Море, солнце, лето, ни о чем не надо беспокоиться. Кормят, показывают кино. Развлекаемся, пьем молодое вино, крутим бесперспективные романы. Без этого невозможно.
В один из дней Орфей приглашает всех желающих послушать его последние стихи.
Желающих набралось как рабов в трюме, но все разместились как-то. В центре – Орфей в шортах и попугайской рубахе.
Он начал читать. Все внимали, замерев. Я не помню точно, но приблизительное содержание впечаталось в мою память: «Открывается дверь, и тихо входит безнадежность.
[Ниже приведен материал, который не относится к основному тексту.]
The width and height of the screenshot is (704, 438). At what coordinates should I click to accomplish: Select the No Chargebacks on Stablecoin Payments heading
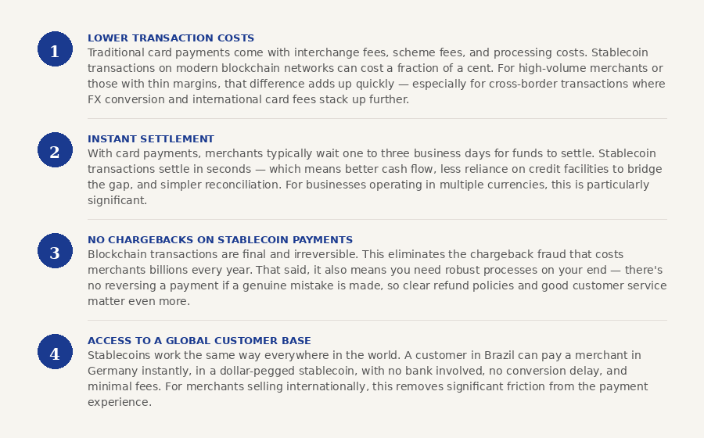point(220,239)
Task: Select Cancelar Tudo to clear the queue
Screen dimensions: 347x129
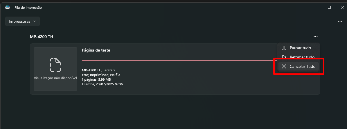Action: 299,66
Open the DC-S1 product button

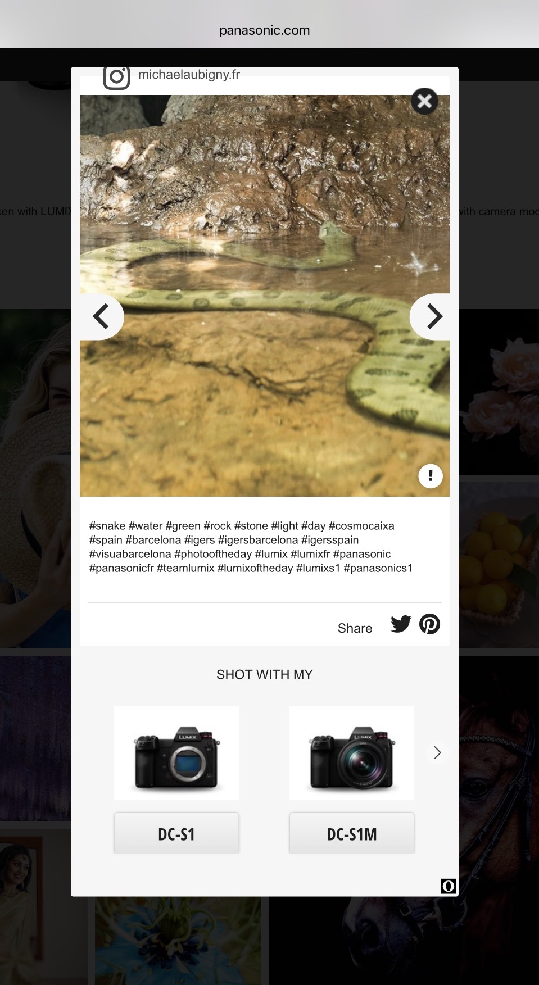[x=176, y=834]
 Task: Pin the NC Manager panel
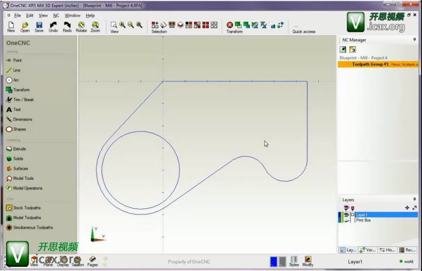pos(414,40)
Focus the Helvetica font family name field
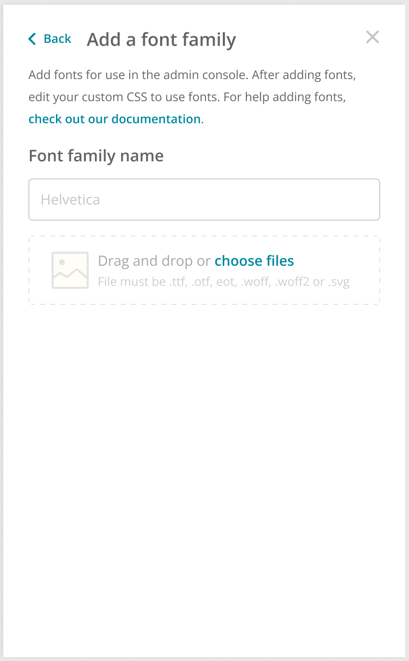 [x=204, y=199]
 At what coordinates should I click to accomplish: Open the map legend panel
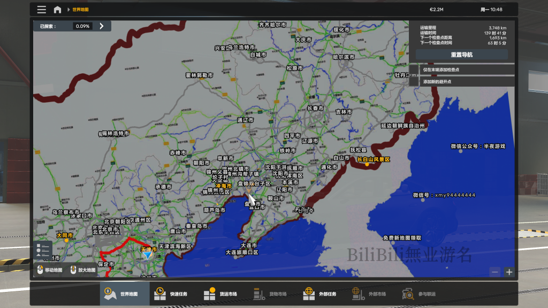pyautogui.click(x=43, y=250)
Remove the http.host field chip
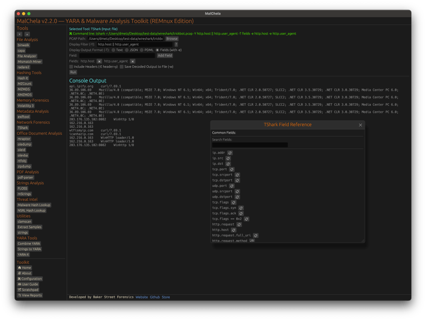Viewport: 426px width, 320px height. point(99,61)
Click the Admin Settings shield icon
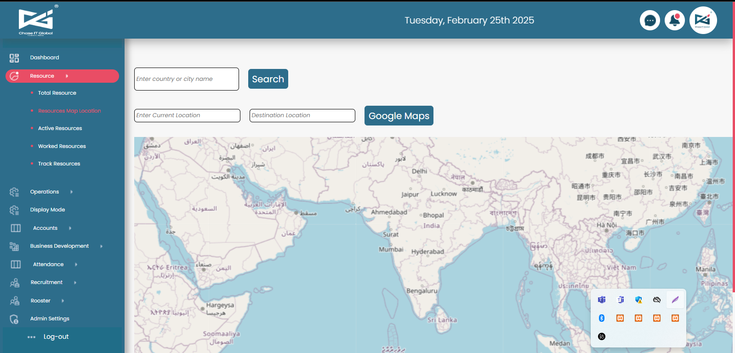735x353 pixels. [14, 319]
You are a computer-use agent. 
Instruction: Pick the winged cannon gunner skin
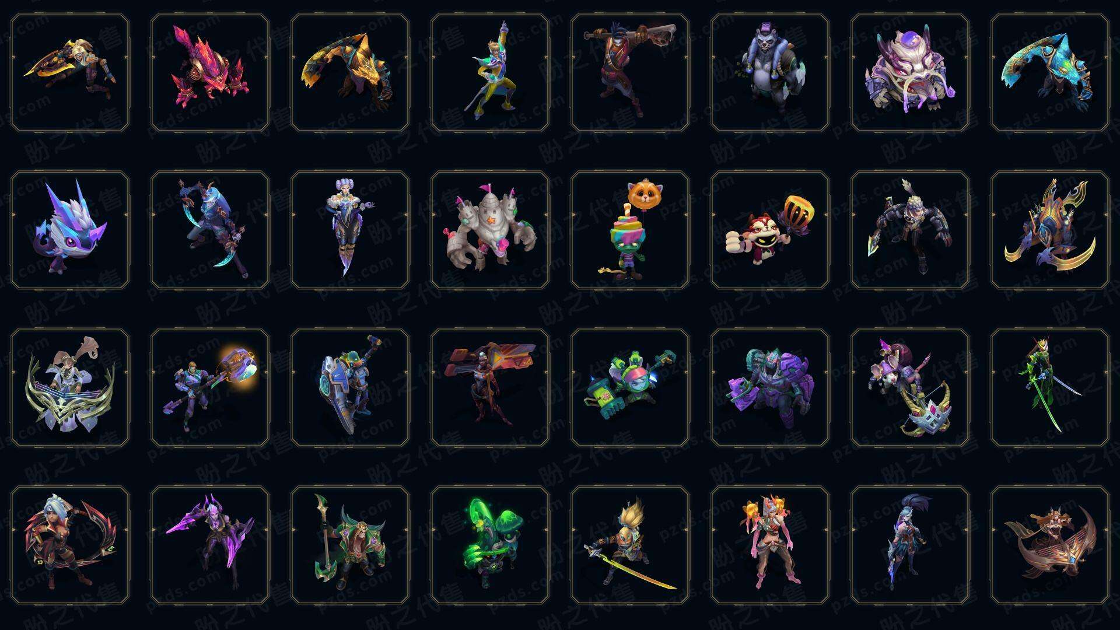(x=490, y=387)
И не совсем чтобы чужая, а даже чем-то дорога».
Мурашки по коже. Да. Именно так. Тихо входит безнадежность. Я часто испытывала это состояние. В молодости человек бывает особенно несчастен в отсутствие любви.
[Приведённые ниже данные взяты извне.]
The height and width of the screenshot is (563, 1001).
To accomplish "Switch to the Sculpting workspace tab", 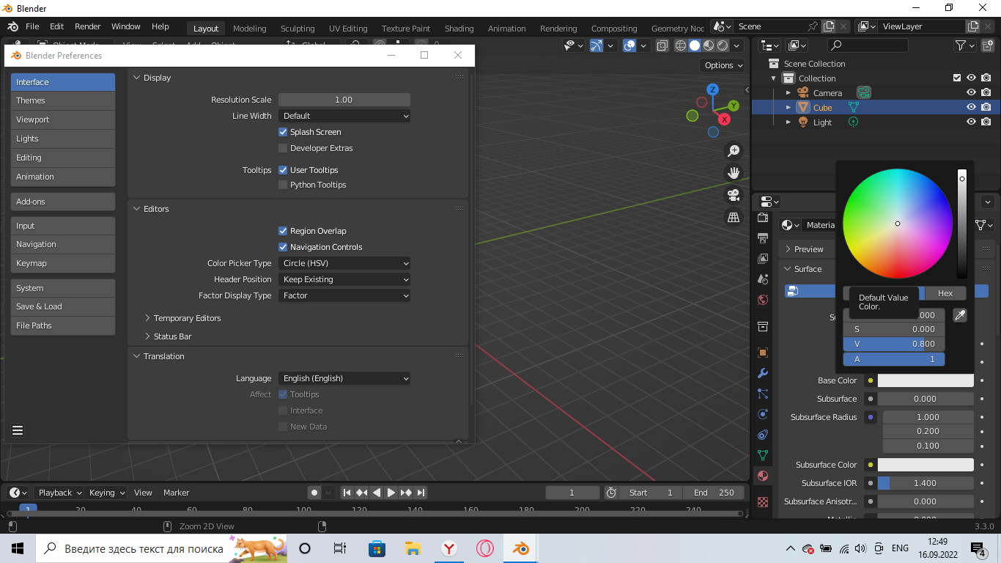I will coord(297,29).
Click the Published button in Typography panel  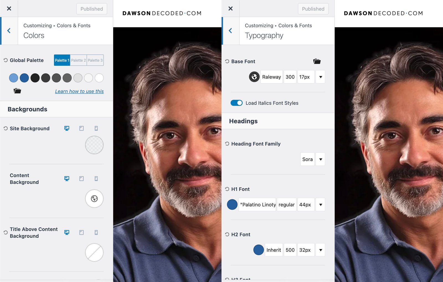click(313, 9)
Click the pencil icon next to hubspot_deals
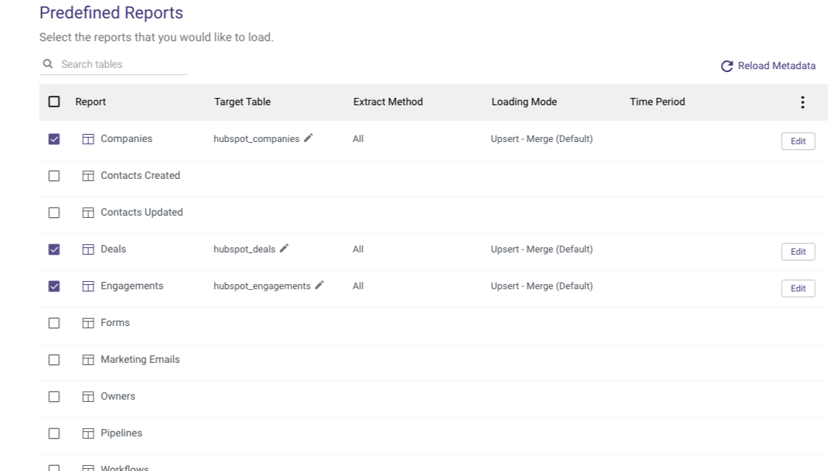Viewport: 837px width, 471px height. coord(284,249)
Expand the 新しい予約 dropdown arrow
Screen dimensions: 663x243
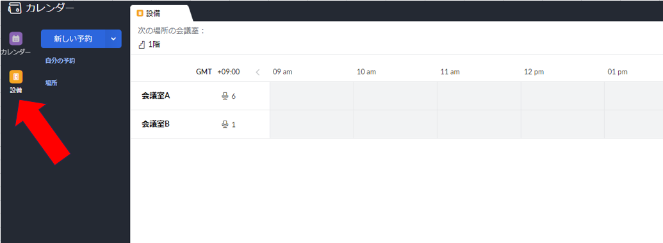click(x=113, y=38)
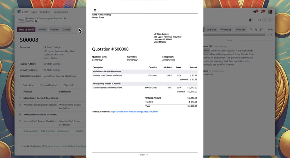Screen dimensions: 290x158
Task: Open the Sales menu
Action: point(34,12)
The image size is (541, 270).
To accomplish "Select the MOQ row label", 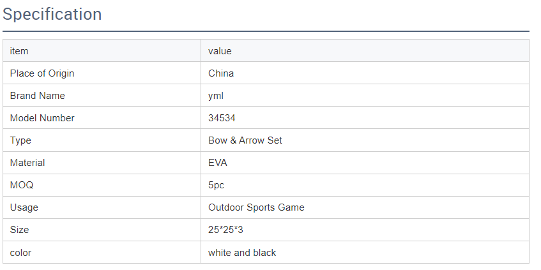I will point(21,185).
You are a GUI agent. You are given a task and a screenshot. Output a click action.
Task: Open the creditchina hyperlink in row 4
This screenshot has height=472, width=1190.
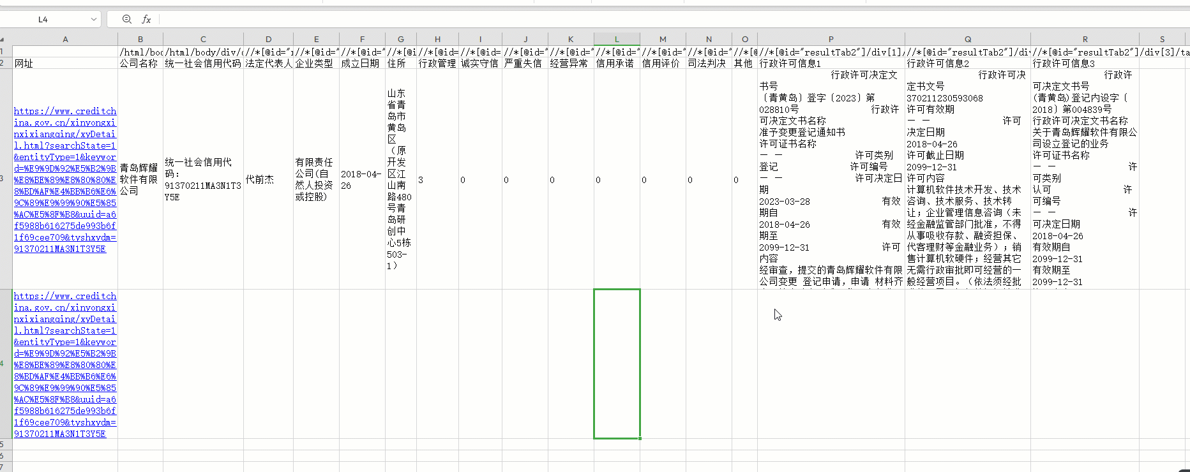(x=65, y=365)
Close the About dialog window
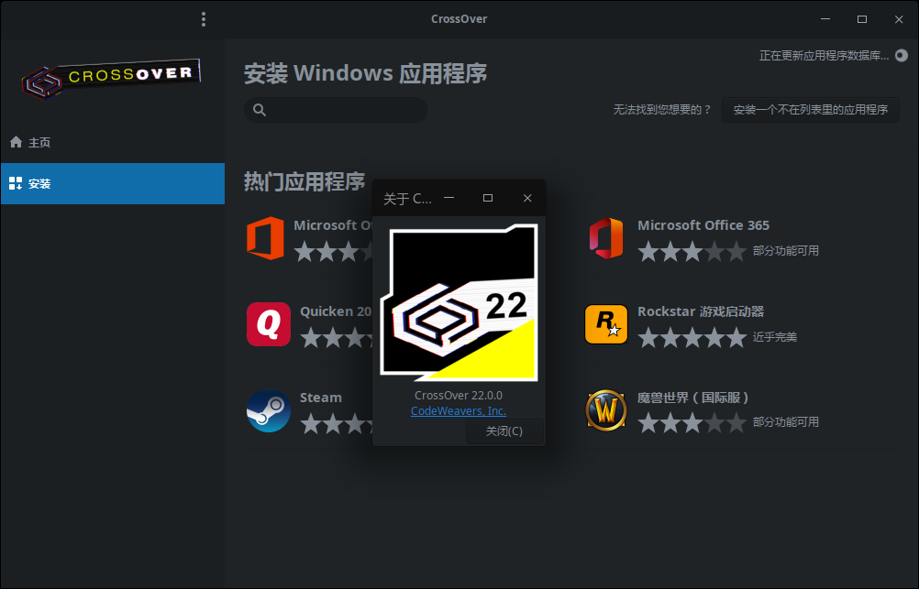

Орфей прекрасен в эти минуты. В него все влюблены бескорыстно, просто за то, что он выбрал каждого в собеседники. Пусть ненадолго, но все же. Лара тоже влюблена и смотрит на поэта блестящими эмалевыми глазами. Она влюблена иначе, чем все. Корыстно. Она хочет обмена: любовь за любовь.
Поэт это понимает, и его голос звучит еще более артистично. Он хочет покорять. Он на взводе.
В самую высокую творческую минуту раздается детский вой и входит парочка: ангел Алеша и приемный сын Орфея Вадик – рыжий, курчавый, пятилетний. У Алеши правый глаз вылез из орбиты. Буквально фонарь, розовый от лопнувших сосудов. Быстро выясняется, что Вадик дал Алеше кулаком в глаз. Кулак – не слабый, как кирпич. Алеша – невинная жертва, а Вадик – малолетняя шпана. Тем не менее Орфей нежно привлекает к себе приемного сына и заботливо спрашивает: «Испугался?»
На Алешу ноль внимания. Ему никто не сочувствует. Народ безмолвствует, поскольку Вадик сын самого бога, а бог игнорирует Алешу. Он на стороне злобного Вадика.
Лара в ужасе от увиденного. Она рассматривает глаз своего сына, проверяя, цел ли глаз. Но тоже никак не реагирует, не ругает Вадика и не бьет его в отместку. Несправедливость торжествует.
Глаз в итоге оказался цел, только травмирован.
На другой день глаз встал на место, но еще долго оставался розовым.
Мальчики избегали друг друга. А вот родители, Лара и Орфей, – наоборот, тянулись один к другому и притянулись вплотную.
У Лары и Орфея вспыхнул роман и полыхал ярким пламенем у всех на глазах.
Лара изо всех сил прятала свое чувство. Она не подходила к поэту днем, на людях. Но где бы ни сидела – в столовой, на пляже, – глаза ее были далеко. Иногда она их прикрывала веками, чтобы не видеть реальную действительность. Она хотела видеть только то, что хотела. Его. Его лицо во время страсти, его слова во время ласк, его прикосновения как морские волны. Да. Поистине любовь – это божественное состояние, и ничто, ничто его не заменит, даже творчество. Природа знает, что делает.
Тем не менее жизнь катилась своим чередом и по своим законам.
Лара была замужем. И муж приехал в Коктебель, чтобы провести с семьей первый месяц лета.
Муж – довольно модный художник Борис Харламов, приземистый, похожий на молодого бычка. Не толстый, но широкий, с приятным крестьянским лицом.
Орфей откликнулся стихами на это событие. Он написал: «Я люблю тебя с сыном-ангелочком, я люблю тебя с мужем-бугаечком».
Муж приехал весьма некстати, в эпицентре романа жены. Остановить запретную любовь было невозможно, так же как остановить руками несущийся поезд.
Художник все быстро понял, но уехать сразу не пожелал. Он сопровождал на море своего сыночка, ходил прямо, с остановившимся, непроницаемым лицом.
Все исподтишка наблюдали, но не злорадствовали. Скорее сочувствовали.
Я сидела на пляже, делала вид, что ничего не происходит, угощала Алешу и его папу мытой черешней.
Лара привычно входила в море, а Борис смотрел на ее прекрасную спину, и его глаза наливались ужасом, поскольку это богатство крадут у него среди бела дня и украдут окончательно.
Через неделю художник решил уехать и потребовал от Лары, чтобы и она уехала тоже. Но Лара не согласилась. Харламов уехал один. Лара испытала большое облегчение, как будто сбросила с себя мешок картошки. Легкая и свободная, она ринулась к Орфею, задыхаясь от страсти.
Я сказала ей: «Дура».
Она ответила: «Пусть».
Ее можно понять. И меня можно понять. Для меня жизнь важнее любви. А для Лары – любовь важнее жизни.
Я не согласилась бы лезть под купол цирка без страховки. А Лара полезла.
Июнь закончился. Мы вернулись в Москву.
Орфей попал в больницу. У него было воспаление сердечной сумки. Я слышала про такое первый раз в жизни.